Estructurada como episodios, con un ritmo relajado y divertido propio de un verano adolescente, Licorice pizza deja que sean los personajes los que lleven la historia, a ratos seduciéndose y a otros celándose, en una danza muy similar a la de tira-y-encoje magnético de parejas icónicas como Fred y Ginger. Son y no son pareja, son y no son compañeros de trabajo. Ella, mayor, no tiene idea de qué hacer y prueba un poco con todo: asiste a los fotógrafos, trabaja para un político en campaña, se hace socia de Gary cuando este quiere emprender vendiendo colchones de agua o abriendo un local de máquinas de pinball. Él, menor, actor desde niño, tiene muy claro qué hacer y confianza en sí mismo, el carisma y la seguridad que necesita tanto para el negocio de las ventas como para abordar a la chica que «será con quien me case». Alana se muestra tímidamente complacida por las atenciones de Gary y, a la vez, trata de alejarle por su edad, pues cree que «es raro que me pase el rato con Gary y sus amigos». Pero la seguridad y fortaleza de Gary lo hacen a sus ojos alguien sumamente atractivo, y justo lo que necesita.

A lo largo de los episodios entran y salen los pesos pesados de la cinta. Breves cameos que sirven para que la pareja principal continúe su dinámica: un negociante convencido de que habla japonés (John Michael Higgins) que abrirá restaurantes de comida nipona en ese valle de San Fernando californiano y setentoso que sufría entonces la escasez de gasolina; un actor de películas de Hollywood (Sean Penn) con ínfulas e influencia; el peluquero y luego pareja de Barbra Streisand (Bradley Cooper), un seductor explosivo y fuera de control; un director de cine de antaño que revive su gloria (Tom Waits); una agente de talento (Harriet Sansom Harris) en un primer plano estrechísimo, hilarante, puesto que reacciona contenida a las declaraciones exageradas de Alana sobre los talentos imaginarios que tiene. Entre muchos otros.
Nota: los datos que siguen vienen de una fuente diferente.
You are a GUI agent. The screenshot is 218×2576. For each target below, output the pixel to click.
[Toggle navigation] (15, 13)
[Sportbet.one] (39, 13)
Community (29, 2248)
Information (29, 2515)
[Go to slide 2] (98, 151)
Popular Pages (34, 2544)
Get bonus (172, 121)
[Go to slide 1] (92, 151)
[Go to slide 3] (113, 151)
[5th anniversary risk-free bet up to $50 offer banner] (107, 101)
Filmada en 70 mm (los cines Palafox en Zaragoza se han equipado con los proyectores analógicos para presentarla manteniendo el formato), Licorice pizza se ve fantástica en el acostumbrado ratio 2:1 de Anderson, uno que tiene las bondades horizontales del 16:9 y su espacio para los escenarios sin sacrificar la altura para dar aire al personaje, un pulso entre drama y paisaje. La banda sonora de Jonny Greenwood que incluye éxitos de David Bowie se oye como un verano californiano de la década. Y sobre todo, se siente como otra historia de amor de Anderson, esta, más cercana a Punch-drunk love que a El hilo fantasma. Una donde los personajes corren todo el tiempo para reencontrarse —lo hacen cada tanto—, acción que encierra la sentencia de la cinta, pues como dice un personaje en otra película del director, «tengo un amor en mi vida. Eso me hace más fuerte de lo que puedes imaginar».

Licorice pizza —literalmente «pizza de regaliz», pues aquello asemejaría un vinilo («LP»), era el nombre de una cadena de discotiendas famosa en California en los setenta— es de largo la película más entrañable y divertida que he visto en años. Solo queda agradecerlo y, como dice el crítico Peter Bradshaw, servirse otro pedazo.